> _Показанный отрывок_:
Послевоенные стихи Милоша нередко были гневными и саркастичными по отношению к Западу –«Dziecie Europy» («Дитя Европы»), «Portret z połowy XX wieku» («Портрет середины ХХ века») и др. (что характерно для польской послевоенной поэзии вообще). Но из горького опыта рождалась глубина понимания и объемность видения мира, мудрость. Литовский поэт Томас Венцлова писал о Милоше: «Он чувствует жизненный ритм всей Восточной Европы и говорит за нас всех… Восточная Европа с ее конгломератом непроницаемых и все же освещающих друг друга культур стала для него моделью всего современного мира. То, что в ней случилось, увы, может оказаться и судьбой всего мира – это Милош тоже понял раньше многих и многих.»[10] Милошу было близко представление польского писателя, тоже эмигранта, Станислава Винценца о «Европе отчизн»: в его понимании Европа складывается не из государств (искусственных образований), а из многочисленных «małych kraików» – «малых родин», родимых мест, часто не имеющих даже названия. Винценц происходил из Галиции, тоже мультикультурного региона, какими были и родные для Милоша места. Оба поэта неоднократно высказывались о важности сохранения и защиты культурных и национальных ценностей.

Милош постоянно обращен к традиции, памяти, истории, поэзия тоже является свидетелем своего времени (так и названа одна из его книг 1983 г., цикл лекций «Świadectwo poezji» – «Свидетельство поэзии»). С такой позиции он осмыслял исторический опыт своего поколения, как, например, это выражено в стихотворении 1980 г. «Rue Descartes». В нем два времени – из настоящего поэт смотрит в прошлое. Перемещается в него, но и живет в двух временных измерениях одновременно (это особенность поэзии Милоша вообще).

> _Сохранённые строки_:
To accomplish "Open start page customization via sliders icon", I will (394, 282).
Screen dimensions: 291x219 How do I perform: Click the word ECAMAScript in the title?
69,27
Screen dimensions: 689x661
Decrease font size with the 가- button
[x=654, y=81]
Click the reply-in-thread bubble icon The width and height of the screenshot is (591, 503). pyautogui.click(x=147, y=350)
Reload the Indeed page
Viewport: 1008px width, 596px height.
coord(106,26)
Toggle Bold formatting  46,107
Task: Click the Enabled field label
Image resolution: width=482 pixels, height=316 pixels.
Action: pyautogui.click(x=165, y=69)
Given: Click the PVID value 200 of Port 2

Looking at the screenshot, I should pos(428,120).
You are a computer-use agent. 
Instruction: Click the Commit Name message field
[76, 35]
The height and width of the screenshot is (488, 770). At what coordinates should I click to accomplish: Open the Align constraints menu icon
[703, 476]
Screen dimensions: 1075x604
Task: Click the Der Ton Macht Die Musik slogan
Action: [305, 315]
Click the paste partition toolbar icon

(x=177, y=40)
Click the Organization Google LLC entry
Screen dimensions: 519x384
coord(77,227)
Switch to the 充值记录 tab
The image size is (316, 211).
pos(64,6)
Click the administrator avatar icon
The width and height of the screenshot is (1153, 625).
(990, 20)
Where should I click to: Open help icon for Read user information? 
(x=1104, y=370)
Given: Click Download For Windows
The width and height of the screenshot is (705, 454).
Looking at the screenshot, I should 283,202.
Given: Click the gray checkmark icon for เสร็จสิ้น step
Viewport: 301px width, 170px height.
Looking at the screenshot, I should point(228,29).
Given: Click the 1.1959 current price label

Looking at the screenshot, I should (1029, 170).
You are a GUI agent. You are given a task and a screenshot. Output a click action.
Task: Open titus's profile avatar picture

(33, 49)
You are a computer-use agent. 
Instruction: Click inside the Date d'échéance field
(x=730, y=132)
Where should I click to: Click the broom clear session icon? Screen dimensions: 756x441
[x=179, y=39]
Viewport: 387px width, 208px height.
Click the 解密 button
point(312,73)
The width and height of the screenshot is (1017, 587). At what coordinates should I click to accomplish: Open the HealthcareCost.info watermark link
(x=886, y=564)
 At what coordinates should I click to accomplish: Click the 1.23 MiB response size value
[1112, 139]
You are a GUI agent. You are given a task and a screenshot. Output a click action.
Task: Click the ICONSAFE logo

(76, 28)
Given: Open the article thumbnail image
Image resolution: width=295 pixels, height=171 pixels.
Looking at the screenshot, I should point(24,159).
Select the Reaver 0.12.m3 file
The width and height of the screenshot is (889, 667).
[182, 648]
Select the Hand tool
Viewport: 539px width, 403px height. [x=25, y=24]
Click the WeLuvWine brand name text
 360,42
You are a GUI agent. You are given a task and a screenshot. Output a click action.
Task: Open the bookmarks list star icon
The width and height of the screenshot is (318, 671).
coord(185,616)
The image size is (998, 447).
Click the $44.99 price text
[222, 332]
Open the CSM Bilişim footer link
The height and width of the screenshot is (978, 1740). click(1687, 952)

> _Задания к упражнению_:
(a) Воспроизведите без изменений часть отрывка о поэзии Милоша, которая открывается словами «Милош постоянно обращен» и завершается словами «поэзии Милоша вообще).».
(b) Напишите продолжение отрывка о поэзии Милоша, начиная сразу после его последнего предложения.
Строки к этой работе отношения не имеют.

> _Ответы к заданиям_:
(a)
Милош постоянно обращен к традиции, памяти, истории, поэзия тоже является свидетелем своего времени (так и названа одна из его книг 1983 г., цикл лекций «Świadectwo poezji» – «Свидетельство поэзии»). С такой позиции он осмыслял исторический опыт своего поколения, как, например, это выражено в стихотворении 1980 г. «Rue Descartes». В нем два времени – из настоящего поэт смотрит в прошлое. Перемещается в него, но и живет в двух временных измерениях одновременно (это особенность поэзии Милоша вообще).

(b)
Rue Descartes
Минуя улицу Декарта,
Я спускался к Сене, молодой путешественник-варвар,
Оробевший, вдруг оказавшись в столице мира.
Было нас много, из Ясс и Коложвара,
Вильно и Бухареста, Сайгона и Марракеша,
Со стыдом вспоминавших родимую старину.
В которой нельзя было здесь никому признаться:
Хлопок в ладоши, сбегается дворня, босые девки,
Произношение заклинаний при делении пищи.
Молитвы хором господ и дворовых вместе.
Я покинул понурую патриархальность,
Я приближался к универсальному, поражаясь, пылая жаждой.[11]

Mijając ulicę Descartes
Schodziłem ku Sekwanie, mlody barbarzyńca w podróży
Onieśmielony przybyciem do stolicy świata.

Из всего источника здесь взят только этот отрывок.